Dataset excerpts:
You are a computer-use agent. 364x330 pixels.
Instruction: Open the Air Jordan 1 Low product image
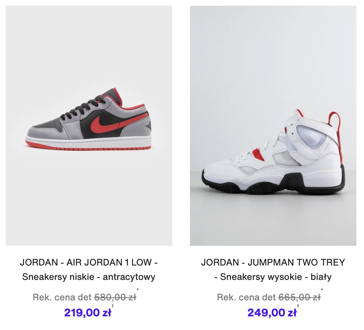(x=89, y=126)
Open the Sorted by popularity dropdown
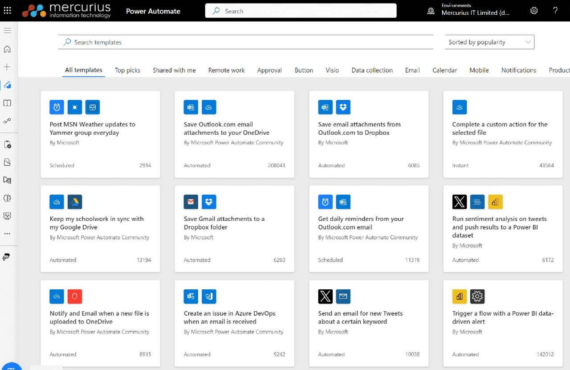Viewport: 570px width, 370px height. click(x=489, y=42)
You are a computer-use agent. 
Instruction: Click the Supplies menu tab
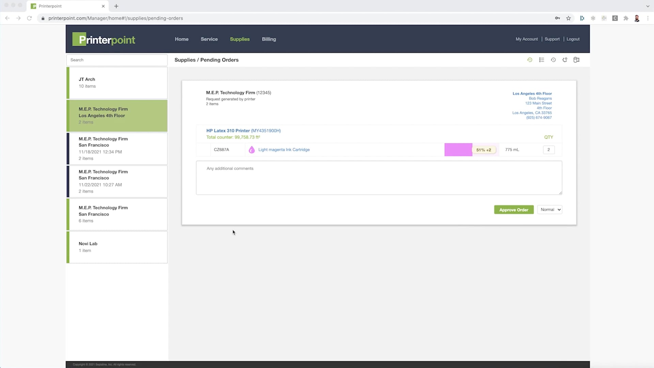240,39
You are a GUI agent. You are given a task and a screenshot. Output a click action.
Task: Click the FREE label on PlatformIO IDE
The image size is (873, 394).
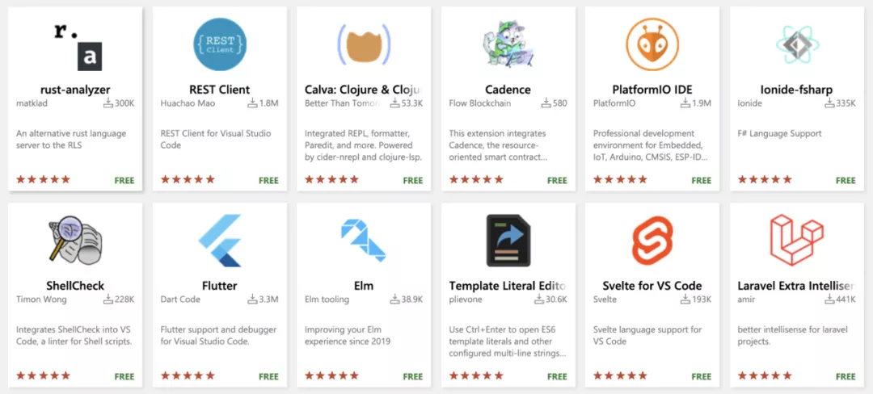pyautogui.click(x=701, y=180)
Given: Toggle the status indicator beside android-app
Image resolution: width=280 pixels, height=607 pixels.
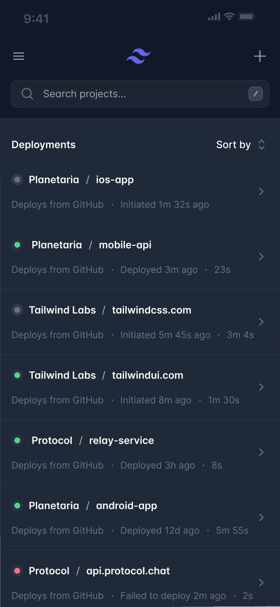Looking at the screenshot, I should [x=17, y=505].
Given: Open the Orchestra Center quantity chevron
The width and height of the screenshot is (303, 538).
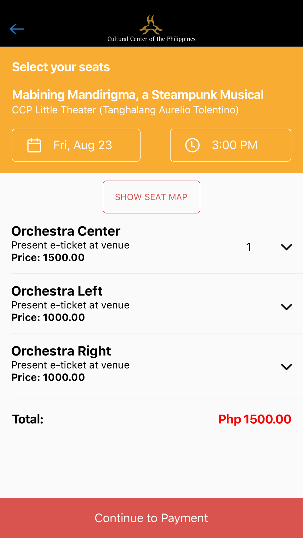Looking at the screenshot, I should click(286, 247).
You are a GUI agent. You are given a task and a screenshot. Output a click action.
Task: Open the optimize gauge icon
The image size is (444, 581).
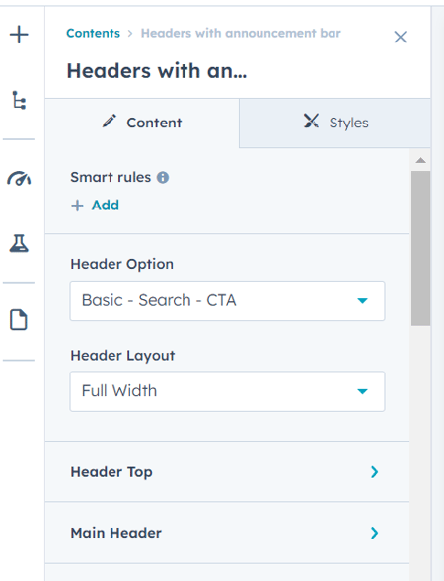coord(19,178)
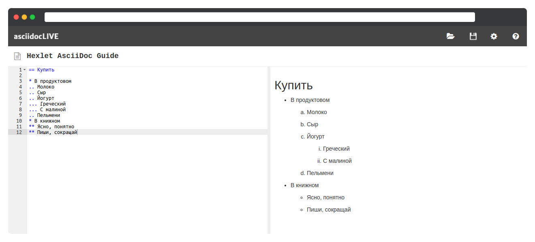Click line number 7 in the gutter

pos(19,104)
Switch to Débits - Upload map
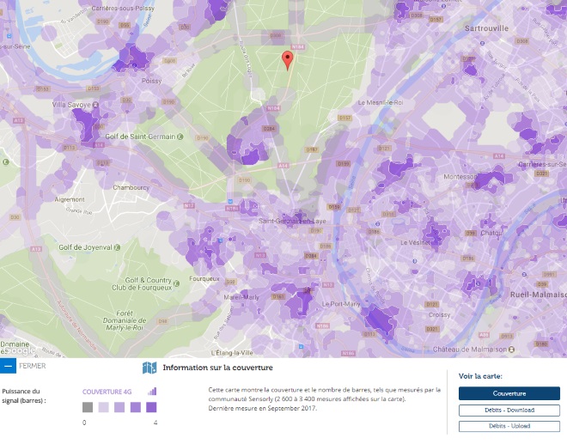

**The problem**
Return exactly the lines that begin with the one containing "Image resolution: width=280" and end with the final line of the data above; include no pictures.

**Problem solution**
Image resolution: width=280 pixels, height=607 pixels.
Looking at the screenshot, I should [x=17, y=505].
Given: Open the Orchestra Center quantity chevron
The width and height of the screenshot is (303, 538).
Looking at the screenshot, I should click(286, 247).
You are a GUI agent. You are given a task and a screenshot. Output a click action.
Task: Open the optimize gauge icon
The image size is (444, 581).
coord(19,178)
Click line number 7 in the gutter

pos(19,104)
Switch to Débits - Upload map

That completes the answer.